Tapas are not half portions or large plates that require cutlery to be tasted, but simple bites that can be eaten with your hands in one or two bites. The tradition in the competitions of the Valladolid National Tapas and Pinchos Contest has led the participants to work a lot with the flavor and also with striking, daring presentations, using trompe l'oeil, smoked items, dry ice and original supports and tableware.

Although these ways of presenting tapas are conceived by the participating chefs to attract the attention of the jury, Susi Diaz as president of the National and World jury in this 2018 edition, told us that those who judge the dishes, although they value the presentation and appearance, the originality and especially the flavor of the tapas score much more, as well as their viability or commercial application.

The Minister of Tourism, Reyes Maroto from Valladolid, participated in the awards ceremony stating that 10% of tourists who come to our country are attracted by our gastronomy as a reason to visit us and that Taste Spain and the Ministry are involved in the dissemination of our gastronomy around the world, with tapas as one of our main gastronomic signs.

The winning cap

Winning tapa of the II World Tapas World Cup in Valladolid

The winning tapa, made by the Chinese Shunyun Chen representing New Zealand, is a crispy rice base with a tuna roll wrapping vegetables with touches of pickle and topped with a wasabi foam. The skewer was presented with toasted seaweed to give counterpoints and oriental notes, and it was served on a stone or sea rock.

The jury greatly appreciated that its author, Shuyun Chen, was concerned about looking for ingredients such as tuna and pickles, common products in our gastronomy, and he perfectly understood the concept of tapa that we talked about before.

In addition to declaring herself happy and grateful, she said that she had found herself very well among chefs and colleagues from all over the world, and that she had been delighted to see how in our country we are more creative and passionate about recipes than in New Zealand, where they follow the recipes to the letter without touching or changing anything and that the contest had allowed him to adapt his recipe for this skewer to our local tastes.

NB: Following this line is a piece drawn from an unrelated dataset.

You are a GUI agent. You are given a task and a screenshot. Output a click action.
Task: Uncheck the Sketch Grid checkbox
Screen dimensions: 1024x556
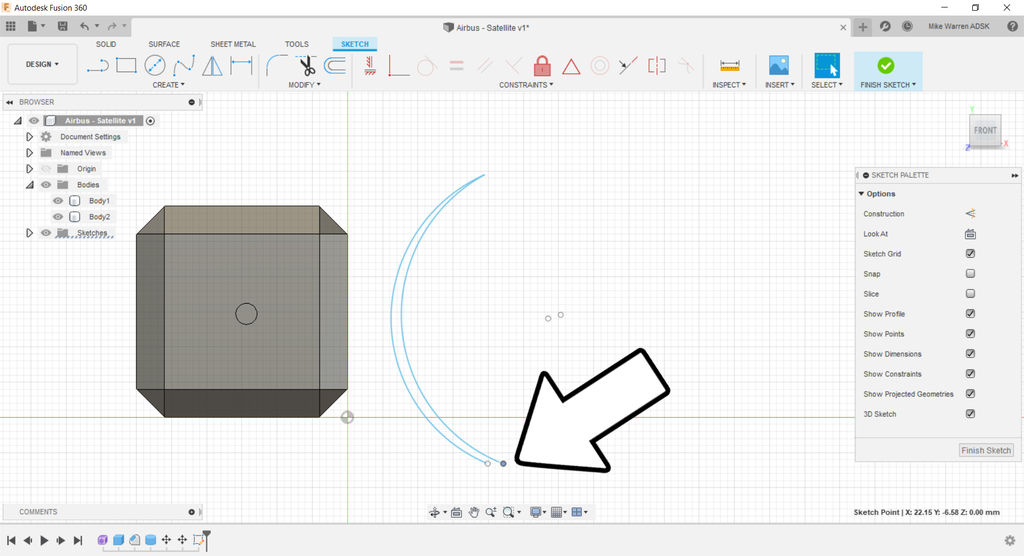coord(970,254)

After winning the award, he participated in the MasterClass to teach how to make his tapa, together with Luis Antonio Carcas Armingol, from the Casa Pedro de Zaragoza restaurant, who won the XIV National Championship with "The Sea of ​​Pincho", which you have about this paragraph, and which also showed how his proposal is made, a dish inspired by the Costa Brava that seeks to leave diners with a mouthful of sea flavor, and that this flavor persists on their palate a good a while after trying this skewer.

Evaluation of the National Contest and World Tapas Championship

After three intense days in Valladolid, it is worth highlighting the high level of all the participating pinchos, -48 in the National Competition and another 16 in the World Championship- and the immense work of all in the organization of this competition that makes Valladolid the World Capital of Tapas and Pincho.

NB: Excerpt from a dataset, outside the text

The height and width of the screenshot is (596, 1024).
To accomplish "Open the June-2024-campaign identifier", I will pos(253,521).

Throughout the week, as the participants from all over Spain and the rest of the world are twinned with local establishments, those who visit Valladolid can enjoy these pinchos and tapas "championship", which the Valladolid restaurants and bars will have for sale until Sunday.

  • To improve: the participants should put more emphasis on the kitchen, on the flavor, on the preparation and not put so much creativity in the presentations and utensils to serve the skewers, which must be viable and with real commercial application.
  • To take into account: The participants of the World Championship demonstrated that they had perfectly understood the concept of the Tapa and taught the jury that they know how to do it very well.
  • Some of the jury members commented to Directo al Paladar that even the average level of the foreign participants of the World Championship was higher in taste, complexity and quality than the average level of the tapas participating in the National Contest.